- [Seçilen bölüm]:
Vesayet organlarının siyaseti kontrol etme imkânı zayıfladığı için on yıl önce dile getirmeyi tahayyül dahi edemediğimiz konuları tartışabiliyoruz. Halen ne oluğunu kimsenin anlayamadığı demokratik özerklik de, federalizm de, bölgecilik de, üniter ademi merkeziyetçilik de tartışılıyor. Artık sorunların çözümü sivil siyasetin sorumluluğunda...
Artık vesayet mekanizmalarını veya toplumsal merkezi etkileme potansiyelini yitiren PKK (ya da onun içindeki otonom gruplar) anlamsız ve sefil saldırılarla Kürt sorununun çözümündeki ağırlığını kaybediyor. Başta Leyla Zana ve Kılıçdaroğlu olmak üzere, sivil aktörler inisiyatif üstlenmekte. Bu çok önemli, zira ülkedeki bu kirli savaşın yürütülmesinden nemalanan bir ya da birden fazla yapı var ve onların beslenme kanallarının kesilmesi şarttır. Bu konuda inisiyatifin sivil kanatlardan geliyor olmasının altını çizelim.
Yüz yıllık vesayet sistemi kurumsal haritası, ekonomik ve politik merkeziyetçiliği ve mevzuat ağıyla birlikte ayakta duruyor olsa da, sivil siyasetin ekonominin de yardımıyla yakaladığı rüzgâr devam ediyor. Vesayet organlarının siyaseti kontrol etme imkânı zayıfladığı için on yıl önce dile getirmeyi tahayyül dahi edemediğimiz konuları tartışabiliyoruz. Türkiye tartışıyor. Halen ne oluğunu kimsenin anlayamadığı demokratik özerklik de, federalizm de, bölgecilik de, üniter ademi merkeziyetçilik de tartışılıyor. Dün kıyametin kopmasına yetecek ifadeler bugün sıradan sosyal ve siyasal tartışma unsurlarından öteye anlam ifade etmiyor. Düşünsenize, 15 yıl önce “Anayasa bölgeciliğe ve bölgesel öz yönetimlere kapalıdır” diye partiler kapatılabiliyordu. Bugün söylenenin yüzde biri dahi o zaman parti kapatmaya yetiyordu.

- [Verilen bilgiler]:
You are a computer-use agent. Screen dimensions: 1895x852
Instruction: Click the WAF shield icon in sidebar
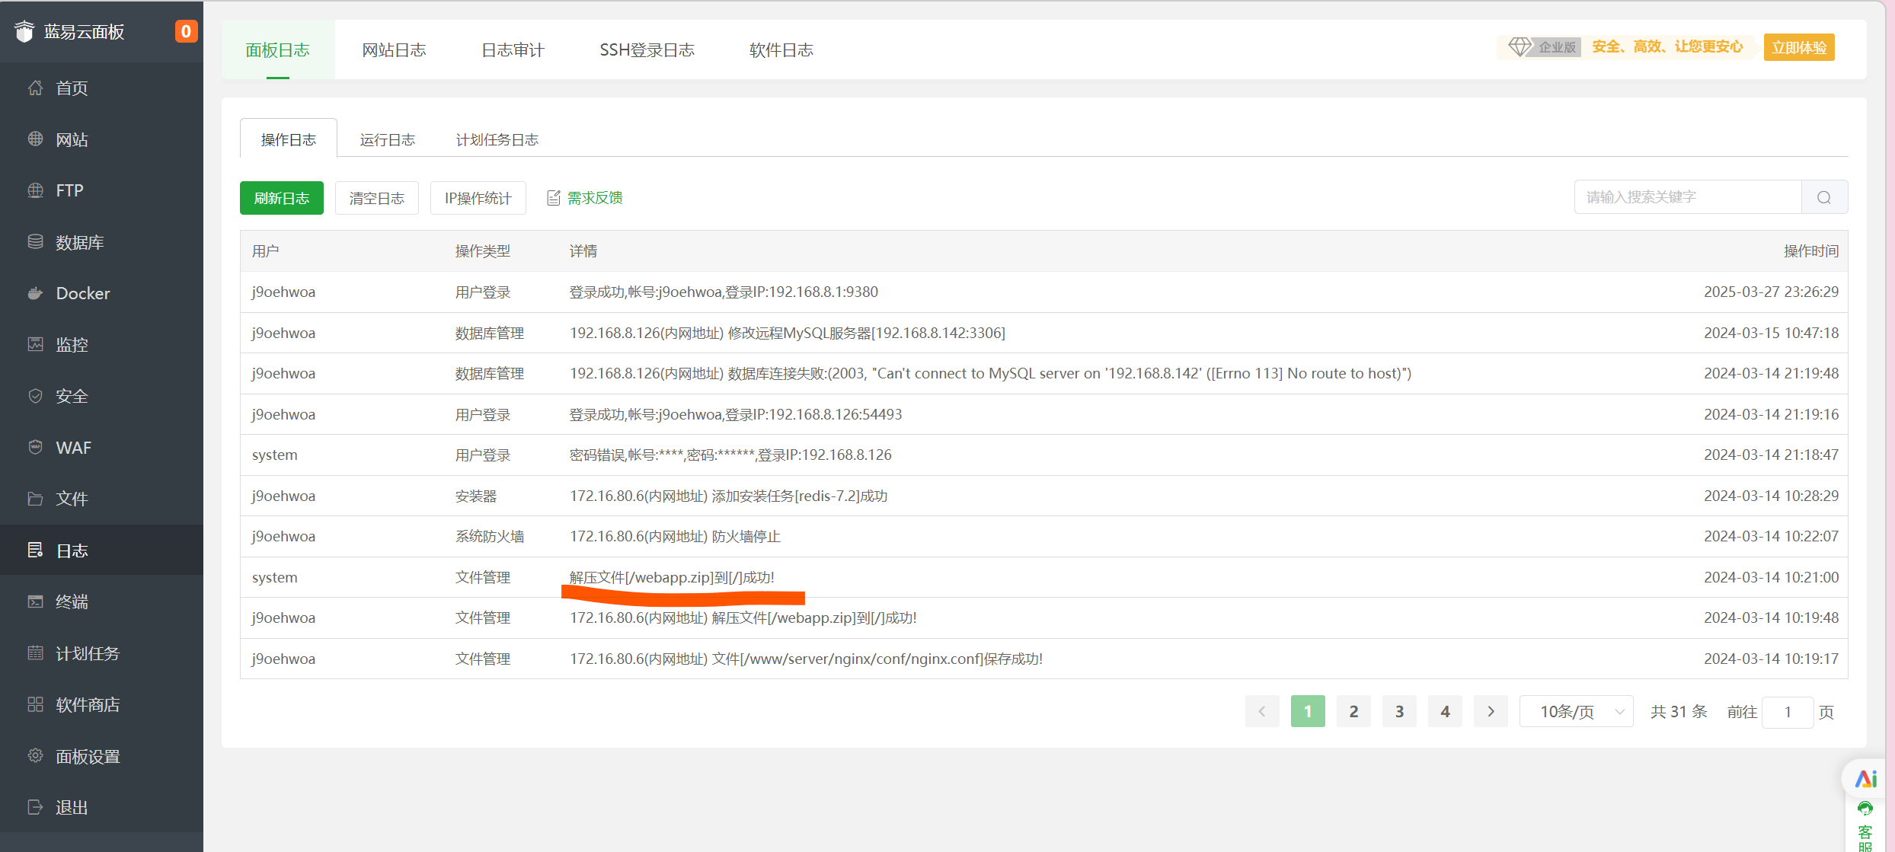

- [Yapılacak iş]: Seçilen bölüme göre 15 yıl önce partiler hangi gerekçeyle kapatılabiliyordu?

- [Tam yanıt]: “Anayasa bölgeciliğe ve bölgesel öz yönetimlere kapalıdır” gerekçesiyle kapatılabiliyordu.